Dataset entries:
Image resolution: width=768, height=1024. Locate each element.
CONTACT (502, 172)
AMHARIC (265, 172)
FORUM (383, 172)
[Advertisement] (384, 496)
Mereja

**THE TASK:** Reproduce all the records, exactly and in full.

**YOUR RESPONSE:**
Image resolution: width=768, height=1024. Locate each element.
CONTACT (502, 172)
AMHARIC (265, 172)
FORUM (383, 172)
[Advertisement] (384, 496)
Mereja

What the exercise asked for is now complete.